Deploy Pulso in containers with Redis for distributed caching:

# docker-compose.yml
version: '3.8'

services:
  app:
    build: .
    environment:
      - PULSO_CACHE_BACKEND=redis
      - PULSO_REDIS_URL=redis://redis:6379/0
      - PULSO_SESSION_ID=production
    depends_on:
      - redis

  redis:
    image: redis:7-alpine
    volumes:
      - redis-data:/data

volumes:
  redis-data:

See DOCKER.md for complete deployment guide.

API Service

If you want to use Pulso from non-Python clients, the HTTP API server lets any language call Pulso over HTTP while keeping the same cache, hashing, and domain policies.

Example endpoints:

POST /fetch with { "url": "https://example.com", "force": false }
GET /metadata?url=https://example.com
GET /has_changed?url=https://example.com
POST /snapshot with { "url": "https://example.com" }

Run the API server:

pulso serve --host 0.0.0.0 --port 8080

Docker usage:

docker run -p 8080:8080 \
  -e PULSO_CACHE_BACKEND=redis \
  -e PULSO_REDIS_URL=redis://redis:6379/0 \
  pulso:latest \
  pulso serve --host 0.0.0.0 --port 8080

Health check: GET /health

Examples

Complete working examples are available in the examples/ folder:

example.py - Basic usage with domain registration, fetching, and change detection
example_error_handling.py - Error handling patterns with retries and fallback behaviors
example_sessions.py - Session-based caching for multi-tenant applications
example_docker.py - Production Docker deployment with Redis

See the examples/README.md for detailed documentation on running each example.

API Reference

Core Functions

`fetch(url: str, force: bool = False) -> str`

Fetch web content with automatic caching.

Parameters:

url - URL to fetch
force - Force refresh, bypass cache (default: False)

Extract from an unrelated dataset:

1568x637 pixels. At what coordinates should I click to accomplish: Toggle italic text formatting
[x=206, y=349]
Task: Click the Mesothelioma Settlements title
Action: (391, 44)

Returns: HTML content as string

`has_changed(url: str) -> bool`

Check if content has changed since last fetch.

Parameters:

url - URL to check

Returns: True if content changed or URL not cached

`snapshot(url: str, snapshot_dir: Optional[Path] = None) -> Optional[Path]`

Create snapshot of cached HTML.

Parameters:

url - URL to snapshot
snapshot_dir - Optional snapshot directory

Returns: Path to snapshot file

`get_metadata(url: str) -> Optional[dict]`

Get metadata for cached URL.

Returns: Dictionary with metadata or None if not cached

`register_domain(domain: str, ttl: str = "1d", driver: Literal["requests", "playwright"] = "requests", max_retries: int = 3, retry_delay: float = 1.0, fallback_on_error: Literal["return_cached", "raise_error", "return_none"] = "return_cached", on_error: Optional[Callable] = None) -> None`

Register domain with fetch policy and error handling rules.

Parameters:

domain - Domain name (e.g., "example.com")
ttl - Time-to-live: "1d", "12h", "30m", "60s"
driver - Fetch driver: "requests" or "playwright"
max_retries - Maximum retry attempts on failure (default: 3)
retry_delay - Delay in seconds between retries (default: 1.0)
fallback_on_error - Error handling behavior:
- "return_cached" - Return last cached data if available (default)
- "raise_error" - Raise FetchError on failure
- "return_none" - Return None on failure
on_error - Optional callback function(url, exception) for error reporting

`get_registered_domains() -> Dict[str, DomainPolicy]`

Get all registered domains and their policies.

Returns: Dictionary mapping domain names to DomainPolicy objects

`set_session(session_id: str) -> None`

Set the current session ID for isolated caching.

Parameters:

session_id - Unique identifier for this session

Example:

pulso.set_session("user_123")

`get_session() -> str`

Get the current session ID.

Returns: Current session ID

`load_config(env_file: str = ".env") -> None`

Load configuration from environment file.

Parameters:

env_file - Path to .env file (default: ".env")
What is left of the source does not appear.